- [Selected text]:
* * * * * * *

Technology – beyond commoditization

I looked at smart phones, LED internet TVs and computing devices.   What I found was beyond commodity, the only difference is how big (literally and in terms of capacity) you want the device.   There are only two main brands of all items, and very little selection on offer. I walked away as I prefer a bit of selection, and there was basically none.  Samsung or Apple, Sony or Hitachi, and Acer or HP.   Nothing worth writing home about….

Clothing – tricky and misleading pricing

Even though signs promote a discounted percentage, unless the price tag has a sticker, it is not on discount.  So I went to buy a brand that said it was 30 percent off in the signage above the product to get to the cash desk to find it was not since it did not have a marking on the price tag.    Retailers appear desperate in their quest to get us to buy.  Most of the quality marks were not on discount, which tells me that the brand management has control in the distribution relationship which is good news…for the brand.

* * * * * * *

- [Excerpted records]:
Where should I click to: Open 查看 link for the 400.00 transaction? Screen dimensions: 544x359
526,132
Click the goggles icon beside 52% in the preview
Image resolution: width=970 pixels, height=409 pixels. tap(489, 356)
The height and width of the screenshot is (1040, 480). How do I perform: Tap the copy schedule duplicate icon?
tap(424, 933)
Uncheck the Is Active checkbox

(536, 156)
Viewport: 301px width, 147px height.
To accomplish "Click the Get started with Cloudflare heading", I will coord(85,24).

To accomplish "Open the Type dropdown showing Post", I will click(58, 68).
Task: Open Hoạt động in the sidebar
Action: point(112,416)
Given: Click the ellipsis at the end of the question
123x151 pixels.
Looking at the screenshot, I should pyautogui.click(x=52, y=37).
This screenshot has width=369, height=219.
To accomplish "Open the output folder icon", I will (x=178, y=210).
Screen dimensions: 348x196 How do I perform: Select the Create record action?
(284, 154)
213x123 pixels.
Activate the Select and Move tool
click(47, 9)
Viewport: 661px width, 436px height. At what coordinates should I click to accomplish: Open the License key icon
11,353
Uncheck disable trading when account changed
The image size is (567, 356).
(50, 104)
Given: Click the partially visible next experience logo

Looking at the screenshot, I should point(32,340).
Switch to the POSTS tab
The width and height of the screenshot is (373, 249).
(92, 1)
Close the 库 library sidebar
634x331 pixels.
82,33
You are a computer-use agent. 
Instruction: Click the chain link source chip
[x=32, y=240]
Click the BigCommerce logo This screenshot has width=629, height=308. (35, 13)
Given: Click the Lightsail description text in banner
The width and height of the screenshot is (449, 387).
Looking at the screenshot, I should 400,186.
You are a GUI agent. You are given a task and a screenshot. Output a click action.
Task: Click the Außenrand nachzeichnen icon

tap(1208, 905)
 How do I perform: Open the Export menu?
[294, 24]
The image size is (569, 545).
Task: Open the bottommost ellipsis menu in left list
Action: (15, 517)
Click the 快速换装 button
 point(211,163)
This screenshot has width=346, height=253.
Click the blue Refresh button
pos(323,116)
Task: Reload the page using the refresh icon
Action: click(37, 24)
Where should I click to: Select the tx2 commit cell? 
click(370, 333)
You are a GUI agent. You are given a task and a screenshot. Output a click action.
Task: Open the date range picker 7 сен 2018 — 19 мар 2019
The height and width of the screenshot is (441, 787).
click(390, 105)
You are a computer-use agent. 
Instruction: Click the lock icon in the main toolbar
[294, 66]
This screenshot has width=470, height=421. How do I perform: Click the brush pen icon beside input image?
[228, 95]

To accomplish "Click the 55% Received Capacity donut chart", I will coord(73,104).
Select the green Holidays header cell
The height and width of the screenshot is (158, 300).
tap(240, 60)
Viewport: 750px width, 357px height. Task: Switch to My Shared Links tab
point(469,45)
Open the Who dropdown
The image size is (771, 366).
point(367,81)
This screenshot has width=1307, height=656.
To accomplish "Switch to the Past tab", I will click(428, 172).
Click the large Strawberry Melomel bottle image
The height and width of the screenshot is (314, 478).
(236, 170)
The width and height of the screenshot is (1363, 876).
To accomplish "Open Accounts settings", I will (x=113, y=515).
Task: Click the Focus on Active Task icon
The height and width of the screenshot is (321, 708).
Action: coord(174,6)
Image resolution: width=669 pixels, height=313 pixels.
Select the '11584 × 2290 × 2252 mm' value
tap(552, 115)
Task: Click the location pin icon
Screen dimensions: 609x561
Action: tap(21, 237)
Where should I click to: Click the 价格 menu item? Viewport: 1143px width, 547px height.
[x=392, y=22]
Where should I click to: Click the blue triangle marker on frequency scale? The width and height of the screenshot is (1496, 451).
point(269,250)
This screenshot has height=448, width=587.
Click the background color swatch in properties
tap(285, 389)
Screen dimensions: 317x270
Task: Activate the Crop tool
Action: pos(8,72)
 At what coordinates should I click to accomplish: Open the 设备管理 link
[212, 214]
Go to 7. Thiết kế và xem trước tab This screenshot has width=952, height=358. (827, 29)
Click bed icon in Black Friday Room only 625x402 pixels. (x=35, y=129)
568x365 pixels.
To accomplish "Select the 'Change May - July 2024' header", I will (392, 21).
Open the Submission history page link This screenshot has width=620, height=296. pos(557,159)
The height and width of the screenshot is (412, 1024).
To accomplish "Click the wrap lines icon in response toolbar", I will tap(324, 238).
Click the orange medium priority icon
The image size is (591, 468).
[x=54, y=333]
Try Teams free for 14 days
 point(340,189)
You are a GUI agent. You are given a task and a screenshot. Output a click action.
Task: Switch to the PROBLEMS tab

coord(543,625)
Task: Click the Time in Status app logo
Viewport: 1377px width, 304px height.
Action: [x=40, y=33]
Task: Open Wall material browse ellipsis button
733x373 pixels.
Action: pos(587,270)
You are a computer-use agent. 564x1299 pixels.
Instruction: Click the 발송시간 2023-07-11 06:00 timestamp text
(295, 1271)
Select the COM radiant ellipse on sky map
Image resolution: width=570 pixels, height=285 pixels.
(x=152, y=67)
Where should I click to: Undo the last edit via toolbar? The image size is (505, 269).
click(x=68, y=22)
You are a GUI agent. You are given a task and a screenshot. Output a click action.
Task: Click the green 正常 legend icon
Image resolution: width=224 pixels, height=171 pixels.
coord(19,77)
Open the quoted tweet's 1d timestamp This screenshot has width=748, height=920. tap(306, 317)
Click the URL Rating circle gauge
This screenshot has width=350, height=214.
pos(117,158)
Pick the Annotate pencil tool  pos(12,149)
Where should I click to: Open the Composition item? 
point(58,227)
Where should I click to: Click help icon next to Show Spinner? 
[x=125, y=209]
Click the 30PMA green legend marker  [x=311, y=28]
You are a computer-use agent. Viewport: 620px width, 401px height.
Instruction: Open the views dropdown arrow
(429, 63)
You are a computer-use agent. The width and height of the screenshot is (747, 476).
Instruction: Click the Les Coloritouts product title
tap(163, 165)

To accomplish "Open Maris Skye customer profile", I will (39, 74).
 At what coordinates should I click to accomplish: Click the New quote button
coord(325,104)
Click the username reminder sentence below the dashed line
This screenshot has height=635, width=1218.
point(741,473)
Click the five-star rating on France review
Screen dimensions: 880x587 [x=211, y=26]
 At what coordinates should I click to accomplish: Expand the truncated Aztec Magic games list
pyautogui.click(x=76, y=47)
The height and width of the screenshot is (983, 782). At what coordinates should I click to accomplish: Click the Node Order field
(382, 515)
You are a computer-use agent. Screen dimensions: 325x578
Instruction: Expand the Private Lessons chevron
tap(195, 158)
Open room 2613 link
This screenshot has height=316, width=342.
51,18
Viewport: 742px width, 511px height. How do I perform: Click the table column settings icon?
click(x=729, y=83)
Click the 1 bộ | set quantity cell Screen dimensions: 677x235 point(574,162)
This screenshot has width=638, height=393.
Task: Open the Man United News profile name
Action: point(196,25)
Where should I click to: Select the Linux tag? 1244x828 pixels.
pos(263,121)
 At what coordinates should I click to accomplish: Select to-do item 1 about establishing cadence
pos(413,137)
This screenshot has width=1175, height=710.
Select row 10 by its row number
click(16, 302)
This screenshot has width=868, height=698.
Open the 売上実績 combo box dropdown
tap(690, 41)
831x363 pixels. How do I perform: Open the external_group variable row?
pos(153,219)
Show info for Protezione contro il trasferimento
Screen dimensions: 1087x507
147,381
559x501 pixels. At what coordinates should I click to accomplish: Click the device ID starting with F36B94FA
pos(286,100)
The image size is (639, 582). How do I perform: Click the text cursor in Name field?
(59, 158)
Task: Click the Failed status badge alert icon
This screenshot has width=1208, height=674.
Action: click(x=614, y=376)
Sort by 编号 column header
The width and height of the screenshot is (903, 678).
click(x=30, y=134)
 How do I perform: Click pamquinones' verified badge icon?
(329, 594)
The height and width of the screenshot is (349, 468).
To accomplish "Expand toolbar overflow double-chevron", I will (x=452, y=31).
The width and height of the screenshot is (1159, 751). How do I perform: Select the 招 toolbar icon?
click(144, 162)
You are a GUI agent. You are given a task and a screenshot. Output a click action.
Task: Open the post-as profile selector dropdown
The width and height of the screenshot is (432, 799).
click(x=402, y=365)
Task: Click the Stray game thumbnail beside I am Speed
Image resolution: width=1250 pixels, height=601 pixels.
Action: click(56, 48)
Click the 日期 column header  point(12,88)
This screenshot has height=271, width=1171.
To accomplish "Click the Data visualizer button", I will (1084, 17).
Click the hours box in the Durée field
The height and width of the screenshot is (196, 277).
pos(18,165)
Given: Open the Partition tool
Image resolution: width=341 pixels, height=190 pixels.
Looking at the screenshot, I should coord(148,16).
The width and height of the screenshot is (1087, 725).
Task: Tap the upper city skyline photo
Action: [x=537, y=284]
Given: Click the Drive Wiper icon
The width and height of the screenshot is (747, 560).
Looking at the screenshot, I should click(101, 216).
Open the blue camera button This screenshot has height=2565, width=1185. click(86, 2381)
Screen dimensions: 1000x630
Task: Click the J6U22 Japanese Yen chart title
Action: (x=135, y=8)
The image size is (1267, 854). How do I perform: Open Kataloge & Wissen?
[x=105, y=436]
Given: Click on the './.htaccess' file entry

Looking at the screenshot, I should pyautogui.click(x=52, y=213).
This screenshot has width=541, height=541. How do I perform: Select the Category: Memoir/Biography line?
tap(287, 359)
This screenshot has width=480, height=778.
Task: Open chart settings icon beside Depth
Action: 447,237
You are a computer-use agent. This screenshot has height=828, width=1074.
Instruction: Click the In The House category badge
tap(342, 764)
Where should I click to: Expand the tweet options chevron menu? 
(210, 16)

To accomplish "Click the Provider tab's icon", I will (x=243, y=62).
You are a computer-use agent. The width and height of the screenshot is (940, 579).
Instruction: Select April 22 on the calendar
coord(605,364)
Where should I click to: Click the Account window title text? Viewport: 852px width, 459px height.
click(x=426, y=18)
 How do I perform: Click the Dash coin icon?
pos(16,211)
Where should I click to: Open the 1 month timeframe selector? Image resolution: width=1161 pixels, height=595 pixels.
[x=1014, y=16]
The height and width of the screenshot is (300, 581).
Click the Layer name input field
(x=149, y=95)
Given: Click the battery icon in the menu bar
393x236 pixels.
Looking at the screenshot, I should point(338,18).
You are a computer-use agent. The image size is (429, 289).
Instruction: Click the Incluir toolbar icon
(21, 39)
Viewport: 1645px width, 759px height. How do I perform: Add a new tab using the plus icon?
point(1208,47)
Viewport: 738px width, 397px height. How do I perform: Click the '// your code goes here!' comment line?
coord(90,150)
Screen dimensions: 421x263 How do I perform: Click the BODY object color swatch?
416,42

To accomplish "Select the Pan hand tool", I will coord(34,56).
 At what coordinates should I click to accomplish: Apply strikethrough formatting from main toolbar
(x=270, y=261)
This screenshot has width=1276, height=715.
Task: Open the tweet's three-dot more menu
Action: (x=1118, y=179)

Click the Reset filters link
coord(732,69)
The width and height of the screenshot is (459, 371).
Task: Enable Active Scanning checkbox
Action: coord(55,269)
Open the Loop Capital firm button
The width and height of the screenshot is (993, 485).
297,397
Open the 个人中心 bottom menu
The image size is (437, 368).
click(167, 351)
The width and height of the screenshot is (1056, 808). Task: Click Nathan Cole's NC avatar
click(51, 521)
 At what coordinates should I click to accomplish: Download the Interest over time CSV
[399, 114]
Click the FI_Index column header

* * * * * * *

- [Work instructions]:
Write out the full text on technology and clothing shopping word for word. The lines were taken from a different source than the text about technology and clothing.

- [Worked solution]:
Technology – beyond commoditization

I looked at smart phones, LED internet TVs and computing devices.   What I found was beyond commodity, the only difference is how big (literally and in terms of capacity) you want the device.   There are only two main brands of all items, and very little selection on offer. I walked away as I prefer a bit of selection, and there was basically none.  Samsung or Apple, Sony or Hitachi, and Acer or HP.   Nothing worth writing home about….

Clothing – tricky and misleading pricing

Even though signs promote a discounted percentage, unless the price tag has a sticker, it is not on discount.  So I went to buy a brand that said it was 30 percent off in the signage above the product to get to the cash desk to find it was not since it did not have a marking on the price tag.    Retailers appear desperate in their quest to get us to buy.  Most of the quality marks were not on discount, which tells me that the brand management has control in the distribution relationship which is good news…for the brand.